> _PROBLEM DETAILS_: Give again, exactly as they appear, only the lines from the one containing "Task: Collapse the + Trigger dropdown" through the last line of the material below.
------------
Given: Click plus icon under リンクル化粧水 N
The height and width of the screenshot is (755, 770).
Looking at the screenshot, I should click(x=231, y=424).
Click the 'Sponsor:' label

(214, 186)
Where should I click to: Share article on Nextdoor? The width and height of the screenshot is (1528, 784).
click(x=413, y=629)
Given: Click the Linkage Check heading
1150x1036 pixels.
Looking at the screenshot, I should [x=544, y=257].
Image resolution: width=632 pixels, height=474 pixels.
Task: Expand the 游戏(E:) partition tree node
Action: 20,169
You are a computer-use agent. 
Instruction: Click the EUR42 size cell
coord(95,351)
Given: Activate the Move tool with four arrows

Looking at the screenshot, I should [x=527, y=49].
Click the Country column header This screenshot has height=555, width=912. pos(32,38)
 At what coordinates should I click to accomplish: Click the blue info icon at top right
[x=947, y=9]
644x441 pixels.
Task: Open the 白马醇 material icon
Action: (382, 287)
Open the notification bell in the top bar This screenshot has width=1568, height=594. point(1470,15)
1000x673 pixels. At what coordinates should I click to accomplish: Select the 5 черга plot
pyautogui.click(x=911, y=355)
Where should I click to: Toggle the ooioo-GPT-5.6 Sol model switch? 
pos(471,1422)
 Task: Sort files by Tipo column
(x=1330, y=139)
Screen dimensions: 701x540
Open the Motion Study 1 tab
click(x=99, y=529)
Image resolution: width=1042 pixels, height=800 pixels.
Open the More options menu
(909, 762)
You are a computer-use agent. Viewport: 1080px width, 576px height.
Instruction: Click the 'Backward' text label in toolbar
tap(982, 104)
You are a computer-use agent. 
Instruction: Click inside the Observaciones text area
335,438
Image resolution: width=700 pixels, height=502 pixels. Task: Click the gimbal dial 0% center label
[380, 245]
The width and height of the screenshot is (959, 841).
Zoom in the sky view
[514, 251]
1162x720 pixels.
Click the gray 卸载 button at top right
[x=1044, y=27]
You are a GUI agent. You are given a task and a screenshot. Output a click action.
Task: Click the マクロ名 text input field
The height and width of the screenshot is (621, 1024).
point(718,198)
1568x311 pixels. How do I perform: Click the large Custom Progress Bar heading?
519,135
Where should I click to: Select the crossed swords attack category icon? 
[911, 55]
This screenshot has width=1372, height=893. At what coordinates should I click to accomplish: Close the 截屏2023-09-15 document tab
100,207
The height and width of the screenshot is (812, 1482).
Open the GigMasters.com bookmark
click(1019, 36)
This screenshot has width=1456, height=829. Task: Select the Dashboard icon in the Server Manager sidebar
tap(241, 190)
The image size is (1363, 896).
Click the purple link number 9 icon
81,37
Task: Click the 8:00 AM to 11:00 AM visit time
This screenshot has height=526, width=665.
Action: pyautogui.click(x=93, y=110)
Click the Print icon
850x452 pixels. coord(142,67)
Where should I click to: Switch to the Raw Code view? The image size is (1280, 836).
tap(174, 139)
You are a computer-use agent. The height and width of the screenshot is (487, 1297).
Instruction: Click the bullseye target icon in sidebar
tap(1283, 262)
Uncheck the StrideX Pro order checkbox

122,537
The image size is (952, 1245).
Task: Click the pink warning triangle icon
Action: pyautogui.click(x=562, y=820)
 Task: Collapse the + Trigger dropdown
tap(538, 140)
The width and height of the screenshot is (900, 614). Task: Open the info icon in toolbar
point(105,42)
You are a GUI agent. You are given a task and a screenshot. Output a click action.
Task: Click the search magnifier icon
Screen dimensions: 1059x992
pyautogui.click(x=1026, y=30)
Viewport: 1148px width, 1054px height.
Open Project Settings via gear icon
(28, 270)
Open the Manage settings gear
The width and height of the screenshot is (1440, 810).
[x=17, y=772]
------------
> _RESULT OF THE EXERCISE_:
 Task: Collapse the + Trigger dropdown
tap(538, 140)
The width and height of the screenshot is (900, 614). Task: Open the info icon in toolbar
point(105,42)
You are a GUI agent. You are given a task and a screenshot. Output a click action.
Task: Click the search magnifier icon
Screen dimensions: 1059x992
pyautogui.click(x=1026, y=30)
Viewport: 1148px width, 1054px height.
Open Project Settings via gear icon
(28, 270)
Open the Manage settings gear
The width and height of the screenshot is (1440, 810).
[x=17, y=772]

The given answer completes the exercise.